また、区分所有者名簿や居住者名簿の整備状況を見ると、区分所有者名簿を「保管している」のは83.8%ですが、そのうち「更新している」のは44.3%に留まります。 居住者名簿についても同様の傾向が見られ、名簿の適時適切な更新が課題と言えるでしょう。災害等の緊急時における迅速な対応のためにも不可欠です。
さらに、総会への出席割合(議決権行使書を含む)については、「8割以上」が36.3%である一方、「4割程度以下」も30.7%存在し、区分所有者の総会への参加意識の向上が必要です。
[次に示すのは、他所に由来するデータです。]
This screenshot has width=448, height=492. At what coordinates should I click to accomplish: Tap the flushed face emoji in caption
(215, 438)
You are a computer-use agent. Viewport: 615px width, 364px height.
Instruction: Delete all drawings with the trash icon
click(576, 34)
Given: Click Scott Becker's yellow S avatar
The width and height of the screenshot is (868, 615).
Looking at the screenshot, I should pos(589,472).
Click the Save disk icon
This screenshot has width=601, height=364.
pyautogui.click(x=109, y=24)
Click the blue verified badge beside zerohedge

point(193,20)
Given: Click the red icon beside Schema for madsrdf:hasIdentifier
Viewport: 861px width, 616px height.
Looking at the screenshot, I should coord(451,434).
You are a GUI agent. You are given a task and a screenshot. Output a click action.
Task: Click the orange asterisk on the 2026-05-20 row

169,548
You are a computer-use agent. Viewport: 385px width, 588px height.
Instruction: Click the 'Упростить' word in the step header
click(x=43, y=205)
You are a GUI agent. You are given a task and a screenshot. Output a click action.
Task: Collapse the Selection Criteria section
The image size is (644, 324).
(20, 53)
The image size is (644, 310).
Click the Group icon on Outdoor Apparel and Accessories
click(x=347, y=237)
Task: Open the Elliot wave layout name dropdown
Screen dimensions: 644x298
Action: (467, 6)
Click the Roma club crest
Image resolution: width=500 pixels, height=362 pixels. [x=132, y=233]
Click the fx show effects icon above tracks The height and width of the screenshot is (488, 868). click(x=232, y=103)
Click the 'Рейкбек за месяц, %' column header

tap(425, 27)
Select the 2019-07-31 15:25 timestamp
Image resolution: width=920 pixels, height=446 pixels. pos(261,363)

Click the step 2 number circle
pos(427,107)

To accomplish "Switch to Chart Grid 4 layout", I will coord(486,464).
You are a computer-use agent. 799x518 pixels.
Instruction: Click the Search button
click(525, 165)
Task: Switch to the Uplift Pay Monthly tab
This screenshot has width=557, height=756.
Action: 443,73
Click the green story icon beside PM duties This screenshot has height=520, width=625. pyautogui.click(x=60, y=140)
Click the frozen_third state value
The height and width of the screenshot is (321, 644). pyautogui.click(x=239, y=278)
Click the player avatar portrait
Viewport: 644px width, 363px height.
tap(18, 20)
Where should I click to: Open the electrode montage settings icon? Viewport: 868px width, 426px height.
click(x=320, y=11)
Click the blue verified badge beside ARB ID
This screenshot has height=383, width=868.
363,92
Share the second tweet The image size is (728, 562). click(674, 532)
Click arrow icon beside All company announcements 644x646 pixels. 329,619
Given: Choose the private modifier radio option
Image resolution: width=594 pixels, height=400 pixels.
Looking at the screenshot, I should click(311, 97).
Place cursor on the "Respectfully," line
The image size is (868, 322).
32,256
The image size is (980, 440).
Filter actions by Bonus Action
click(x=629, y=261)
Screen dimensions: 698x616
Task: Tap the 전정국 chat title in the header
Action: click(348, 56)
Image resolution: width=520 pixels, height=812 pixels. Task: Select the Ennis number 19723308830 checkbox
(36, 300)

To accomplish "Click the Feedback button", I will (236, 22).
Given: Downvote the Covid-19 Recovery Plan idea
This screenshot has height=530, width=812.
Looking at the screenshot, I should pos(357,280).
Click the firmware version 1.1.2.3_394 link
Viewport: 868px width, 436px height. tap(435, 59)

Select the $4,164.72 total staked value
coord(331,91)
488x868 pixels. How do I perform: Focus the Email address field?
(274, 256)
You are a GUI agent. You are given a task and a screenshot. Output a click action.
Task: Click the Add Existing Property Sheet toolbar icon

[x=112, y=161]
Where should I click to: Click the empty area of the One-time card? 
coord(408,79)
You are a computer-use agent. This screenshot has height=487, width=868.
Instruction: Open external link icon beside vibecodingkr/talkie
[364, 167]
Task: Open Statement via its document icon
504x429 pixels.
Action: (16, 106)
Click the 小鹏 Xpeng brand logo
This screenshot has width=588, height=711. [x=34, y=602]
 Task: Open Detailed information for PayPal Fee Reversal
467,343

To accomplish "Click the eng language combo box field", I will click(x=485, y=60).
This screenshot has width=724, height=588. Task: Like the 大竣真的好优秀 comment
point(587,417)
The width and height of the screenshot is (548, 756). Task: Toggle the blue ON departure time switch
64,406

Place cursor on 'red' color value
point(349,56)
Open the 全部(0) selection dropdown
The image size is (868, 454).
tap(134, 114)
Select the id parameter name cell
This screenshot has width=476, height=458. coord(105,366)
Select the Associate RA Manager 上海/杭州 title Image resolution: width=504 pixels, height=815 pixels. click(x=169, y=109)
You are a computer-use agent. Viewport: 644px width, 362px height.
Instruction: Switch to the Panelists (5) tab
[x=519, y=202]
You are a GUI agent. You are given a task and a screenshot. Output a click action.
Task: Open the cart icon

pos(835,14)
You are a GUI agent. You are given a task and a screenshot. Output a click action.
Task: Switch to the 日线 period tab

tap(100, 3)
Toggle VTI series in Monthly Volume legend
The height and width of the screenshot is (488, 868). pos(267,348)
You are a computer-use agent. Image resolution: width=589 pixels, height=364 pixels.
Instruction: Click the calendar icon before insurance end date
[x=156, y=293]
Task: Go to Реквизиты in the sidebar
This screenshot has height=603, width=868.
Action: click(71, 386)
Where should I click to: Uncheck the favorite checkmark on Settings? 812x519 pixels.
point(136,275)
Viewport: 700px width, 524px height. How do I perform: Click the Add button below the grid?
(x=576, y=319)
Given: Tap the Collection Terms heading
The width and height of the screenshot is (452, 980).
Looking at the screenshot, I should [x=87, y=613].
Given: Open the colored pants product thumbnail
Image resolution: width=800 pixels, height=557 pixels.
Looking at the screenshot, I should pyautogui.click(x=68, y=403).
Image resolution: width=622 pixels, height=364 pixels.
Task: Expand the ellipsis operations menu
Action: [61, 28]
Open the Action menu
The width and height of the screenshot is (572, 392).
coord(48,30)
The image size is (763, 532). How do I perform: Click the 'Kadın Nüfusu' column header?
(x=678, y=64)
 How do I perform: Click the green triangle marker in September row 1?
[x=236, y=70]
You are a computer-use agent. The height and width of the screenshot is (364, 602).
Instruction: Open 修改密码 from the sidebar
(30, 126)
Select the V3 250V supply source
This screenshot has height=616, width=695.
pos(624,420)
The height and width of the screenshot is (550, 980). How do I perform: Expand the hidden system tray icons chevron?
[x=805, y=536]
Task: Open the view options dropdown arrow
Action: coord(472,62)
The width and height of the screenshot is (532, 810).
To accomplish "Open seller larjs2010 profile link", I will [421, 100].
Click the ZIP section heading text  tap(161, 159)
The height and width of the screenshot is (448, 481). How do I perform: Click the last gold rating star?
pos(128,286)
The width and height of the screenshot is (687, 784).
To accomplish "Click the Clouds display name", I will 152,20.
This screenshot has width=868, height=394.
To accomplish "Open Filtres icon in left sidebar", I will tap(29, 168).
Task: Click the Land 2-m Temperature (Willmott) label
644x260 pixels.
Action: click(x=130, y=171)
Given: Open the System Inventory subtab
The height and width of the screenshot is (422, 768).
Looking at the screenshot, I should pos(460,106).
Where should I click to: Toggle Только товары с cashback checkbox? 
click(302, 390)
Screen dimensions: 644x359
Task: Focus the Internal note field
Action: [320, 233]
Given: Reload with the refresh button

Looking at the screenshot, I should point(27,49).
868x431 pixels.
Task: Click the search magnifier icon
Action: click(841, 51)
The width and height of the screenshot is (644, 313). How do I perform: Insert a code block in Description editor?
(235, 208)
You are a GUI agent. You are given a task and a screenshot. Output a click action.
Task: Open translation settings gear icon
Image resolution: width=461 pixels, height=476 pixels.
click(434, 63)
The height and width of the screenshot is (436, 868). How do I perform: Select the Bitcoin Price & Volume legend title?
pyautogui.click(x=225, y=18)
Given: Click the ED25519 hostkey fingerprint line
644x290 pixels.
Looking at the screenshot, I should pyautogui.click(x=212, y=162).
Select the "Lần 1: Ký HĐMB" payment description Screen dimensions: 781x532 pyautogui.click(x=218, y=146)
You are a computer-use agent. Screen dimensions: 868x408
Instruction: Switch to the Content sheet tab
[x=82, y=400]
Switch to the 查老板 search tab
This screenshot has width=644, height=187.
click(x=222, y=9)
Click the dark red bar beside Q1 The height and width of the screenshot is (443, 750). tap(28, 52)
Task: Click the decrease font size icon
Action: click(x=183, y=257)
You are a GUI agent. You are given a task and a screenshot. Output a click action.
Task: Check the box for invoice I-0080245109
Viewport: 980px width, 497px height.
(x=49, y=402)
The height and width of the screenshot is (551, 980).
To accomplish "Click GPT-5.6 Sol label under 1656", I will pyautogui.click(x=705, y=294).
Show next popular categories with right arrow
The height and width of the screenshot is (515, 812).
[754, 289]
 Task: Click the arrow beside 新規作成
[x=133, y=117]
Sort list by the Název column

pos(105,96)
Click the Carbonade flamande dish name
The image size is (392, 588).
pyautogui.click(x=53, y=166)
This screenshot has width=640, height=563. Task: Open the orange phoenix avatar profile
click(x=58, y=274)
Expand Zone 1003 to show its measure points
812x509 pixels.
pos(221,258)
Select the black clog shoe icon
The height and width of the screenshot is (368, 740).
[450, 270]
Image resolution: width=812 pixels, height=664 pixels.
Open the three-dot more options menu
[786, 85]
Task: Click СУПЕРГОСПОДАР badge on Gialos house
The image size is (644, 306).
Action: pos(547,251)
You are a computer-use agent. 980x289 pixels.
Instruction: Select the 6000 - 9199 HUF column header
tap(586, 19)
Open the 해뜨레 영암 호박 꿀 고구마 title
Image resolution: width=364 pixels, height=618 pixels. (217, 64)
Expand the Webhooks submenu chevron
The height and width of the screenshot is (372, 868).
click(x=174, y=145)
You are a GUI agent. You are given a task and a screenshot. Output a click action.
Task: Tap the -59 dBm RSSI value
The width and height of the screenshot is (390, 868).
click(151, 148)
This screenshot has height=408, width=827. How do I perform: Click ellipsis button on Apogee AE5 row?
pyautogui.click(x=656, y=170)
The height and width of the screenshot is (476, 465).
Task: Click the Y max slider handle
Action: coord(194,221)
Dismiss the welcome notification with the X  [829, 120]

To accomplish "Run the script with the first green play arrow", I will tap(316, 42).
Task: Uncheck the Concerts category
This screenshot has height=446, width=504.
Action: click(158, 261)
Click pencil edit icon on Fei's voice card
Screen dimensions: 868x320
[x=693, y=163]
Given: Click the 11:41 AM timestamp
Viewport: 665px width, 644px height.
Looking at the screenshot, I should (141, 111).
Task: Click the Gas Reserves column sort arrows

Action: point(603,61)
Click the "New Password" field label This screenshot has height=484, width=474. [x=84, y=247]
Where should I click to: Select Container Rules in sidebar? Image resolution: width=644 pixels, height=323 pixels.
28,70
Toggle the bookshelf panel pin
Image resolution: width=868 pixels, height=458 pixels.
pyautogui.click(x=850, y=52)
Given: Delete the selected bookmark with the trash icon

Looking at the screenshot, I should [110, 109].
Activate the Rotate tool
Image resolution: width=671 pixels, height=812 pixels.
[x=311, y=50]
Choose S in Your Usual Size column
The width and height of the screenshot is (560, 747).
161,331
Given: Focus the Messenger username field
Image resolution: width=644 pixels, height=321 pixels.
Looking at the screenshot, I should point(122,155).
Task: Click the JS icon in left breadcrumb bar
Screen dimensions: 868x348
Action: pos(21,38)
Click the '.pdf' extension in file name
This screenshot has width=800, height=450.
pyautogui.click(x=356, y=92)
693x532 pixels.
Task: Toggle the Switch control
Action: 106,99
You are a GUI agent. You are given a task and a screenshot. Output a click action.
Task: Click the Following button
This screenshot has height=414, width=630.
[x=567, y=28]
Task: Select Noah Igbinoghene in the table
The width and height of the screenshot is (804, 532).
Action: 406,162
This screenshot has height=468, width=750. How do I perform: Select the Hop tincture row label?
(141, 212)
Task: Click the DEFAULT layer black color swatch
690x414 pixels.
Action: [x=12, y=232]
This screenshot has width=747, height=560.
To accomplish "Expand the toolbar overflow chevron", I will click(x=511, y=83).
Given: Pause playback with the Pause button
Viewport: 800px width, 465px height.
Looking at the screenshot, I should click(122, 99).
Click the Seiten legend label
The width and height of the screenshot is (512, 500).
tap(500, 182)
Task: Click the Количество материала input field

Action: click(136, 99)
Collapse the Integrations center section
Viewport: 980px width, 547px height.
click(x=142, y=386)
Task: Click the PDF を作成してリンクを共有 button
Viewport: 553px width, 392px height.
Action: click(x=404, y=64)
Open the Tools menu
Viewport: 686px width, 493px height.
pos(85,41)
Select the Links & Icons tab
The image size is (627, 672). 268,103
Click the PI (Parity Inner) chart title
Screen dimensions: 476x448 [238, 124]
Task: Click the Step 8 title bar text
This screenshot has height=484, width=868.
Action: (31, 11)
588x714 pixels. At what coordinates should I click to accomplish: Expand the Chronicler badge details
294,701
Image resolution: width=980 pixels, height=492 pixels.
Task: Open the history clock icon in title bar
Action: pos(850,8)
これらの状況から、マンション管理士には、管理組合の運営サポートや、区分所有者の管理意識向上のための啓発活動、そして築年数や規模に応じたきめ細やかなアドバイスが求められています。
長期修繕計画と資金計画の実態
マンションの資産価値と住環境を長期にわたり保つには、計画的な修繕と資金計画が不可欠です。葛飾区の状況を見ていきましょう。
長期修繕計画の策定率
葛飾区の調査では、長期修繕計画を「作成している」管理組合は86.3%にのぼりますが、約1割は未作成または作成予定がない状況です。 作成・見直し周期は、「7年以内」が70.3%である一方、17.3%が「7年以内となっていない」、11.2%が「わからない」と回答しており、定期的な見直しの徹底が課題です。 多くの場合、計画期間は「30年以上かつ大規模修繕2回以上」と長期的視点で設定されています。
修繕積立金の計画・運用の課題
修繕積立金制度はほとんどのマンション(97.2%)で導入されていますが、積立額について約4割(39.4%)が「不足している」と感じており、将来の修繕への影響が懸念されます。 また、管理費・修繕積立金の滞納住戸が「ある」マンションも32.7%あり、早期対応が必要です。 区分経理は93.9%で行われていますが、修繕積立金会計から他会計への充当も7.0%で見られ、資金使途の適正化が求められます。
顕在化する管理不全リスクと要支援マンション
高経年化や区分所有者の高齢化・無関心は、管理組合活動の停滞を招き、「管理不全」リスクを高めます。
活動停滞、管理不在組合の現状
葛飾区の調査では、一部で総会が「ほとんど開催されていない」(0.8%)、管理規約が「ない」(2.5%)といった状況が見られます。 管理運営上の課題として「役員のなり手がいない」(24.9%)、「居住者の関心が低い」(21.5%) が上位にあり、担い手不足や意識低下が活動停滞の要因と考えられます。 これが進行すると、修繕不実施による建物劣化や滞納増加など、管理不全に陥る可能性があります。特に高齢化、賃貸化、空き家化が進むと、このリスクは増大します。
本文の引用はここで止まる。